Former NFl-er Seau had brain disease that comes from hits to head, NIH finds
Lagniappe Sports

POSTED: Thursday, January 10, 2013 - 2:45pm

UPDATED: Thursday, January 10, 2013 - 2:49pm

Star NFL linebacker Junior Seau -- just 43 years old when he took his own life last May -- suffered from chronic traumatic encephalopathy, a neurodegenerative brain disease that can follow multiple hits to the head, the National Institutes of Health said Thursday.

Questions of CTE came up immediately after Seau's body was found, with a handgun nearby, in the bedroom of his home in Oceanside, California.

CTE, a progressive neuro-degenerative disease, can result in Alzheimer's-like symptoms such as dementia, memory loss, aggression and depression, but it can be diagnosed only after death.
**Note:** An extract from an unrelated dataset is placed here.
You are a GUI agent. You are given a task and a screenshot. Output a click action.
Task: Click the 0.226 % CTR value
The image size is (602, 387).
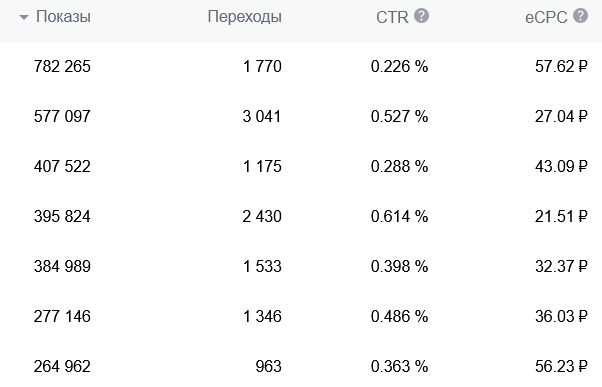(399, 66)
Seau's family donated his brain to the National Institutes of Health for research, and Thursday the NIH released a statement saying "abnormalities were found that are consistent with a form of chronic traumatic encephalopathy (CTE)."

According to the pathology report from the NIH, five researchers -- two NIH neuropathologists and three independent experts -- examined slides of Seau's brain and all confirmed that there were signs consistent with CTE. None of the researchers were aware of the identity of the brain when they initially looked at it.

Seau was another in a line of high-profile NFL players -- along with Dave Duerson, Shane Dronett and Shane Easterling -- who tragically took their lives and were later diagnosed with CTE.

A recent study reviewed the brains of 35 professional football players and found 34 of them to have signs of CTE. However, not everyone who is exposed to repeated head trauma would develop the disease, experts say.

The National Football League responded to the announcement of Seau's diagnosis with a statement saying, "We appreciate the Seau family's cooperation with the National Institutes of Health. The finding underscores the recognized need for additional research to accelerate a fuller understanding of CTE."